En 1769, Joseph Cugnot (1725-1804), ingénieur militaire français, construisit un engin à trois roues destiné à déplacer des canons. À cette époque, la machine à vapeur était une technologie de pointe et Cugnot l'exploita pour mouvoir son invention.

Le premier prototype fut réalisé dans des dimensions réduites, "aux frais du Roi" Louis XV par les services de l'artillerie. Sa propulsion est assurée par un moteur à deux pistons alimentés avec de la vapeur d'eau sous pression produite par une chaudière à bois.

Il peut transporter 4 personnes, se déplace à environ 4 km/h, est très instable et n'a que 15 minutes d’autonomie. Malgré ces défauts et son absence de freins, il fonctionne !

Un deuxième fardier grandeur nature, exposé à Paris au Musée des arts et métiers au début du XIXe siècle, fut donc commandé mais ne fut testé qu'une fois, suite à la disgrâce du ministre de la guerre, le Duc de Choiseul.
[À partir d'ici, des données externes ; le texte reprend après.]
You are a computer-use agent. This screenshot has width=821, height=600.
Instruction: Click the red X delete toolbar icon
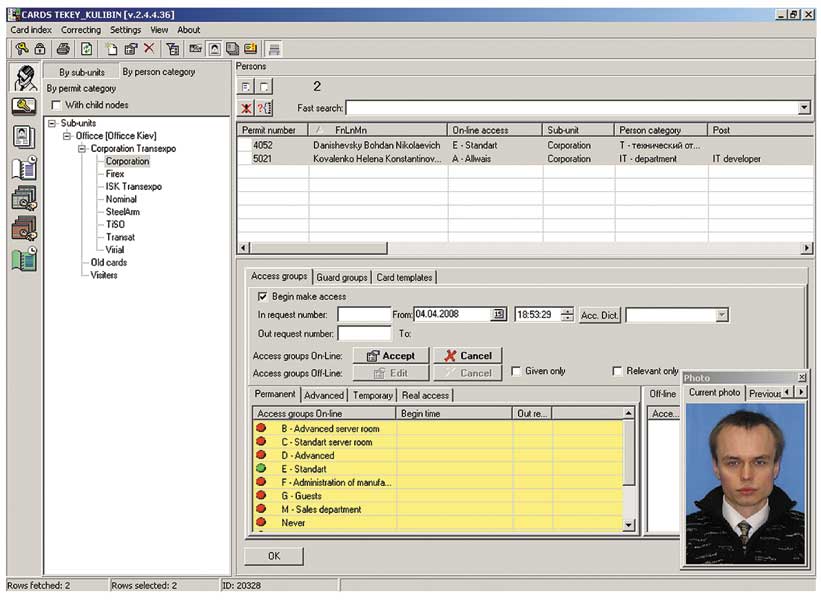tap(149, 48)
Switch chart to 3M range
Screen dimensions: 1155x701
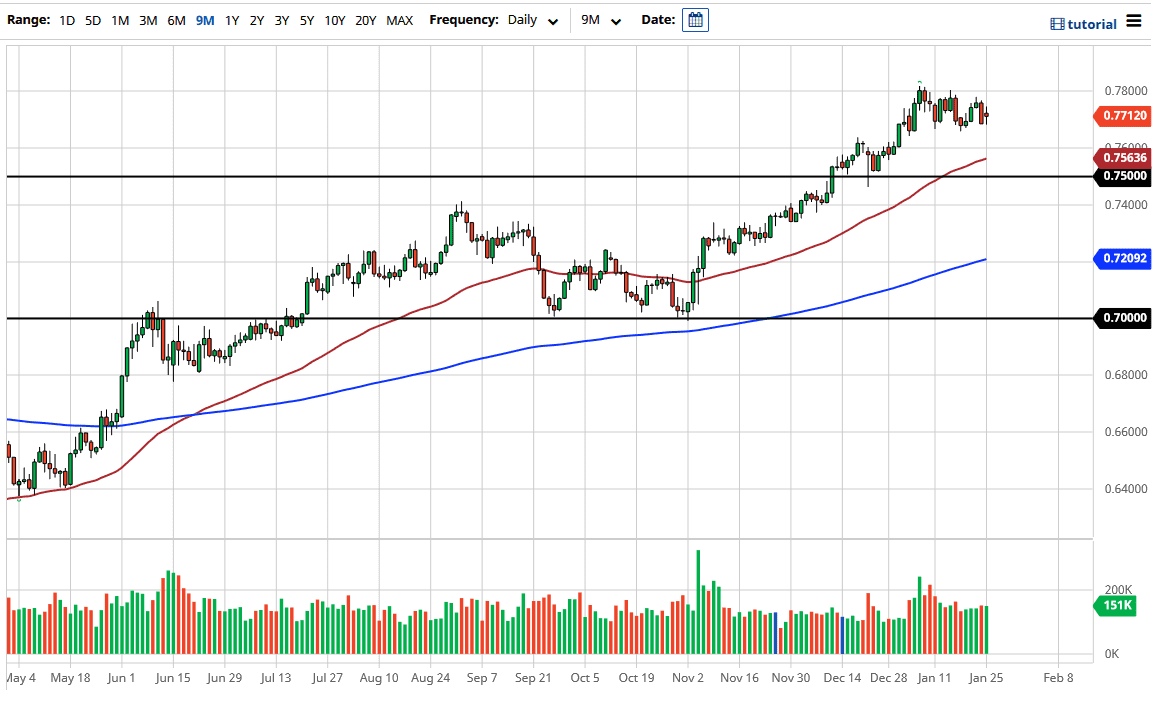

Capable de se mouvoir seul sans l'utilisation de la force animale, le fardier de Cugnot est considéré comme la première "auto mobile" de l’histoire.

Il est également synonyme de progrès technologique du fait de son système de transmission, grâce auquel le mouvement de va-et-vient des pistons est transformé en rotation continue des roues. Il est même possible d'inverser le sens de rotation des roues, autrement dit, de faire marche arrière !

Fondée en 1927, la Société des Ingénieurs de l’Automobile en fit son emblème.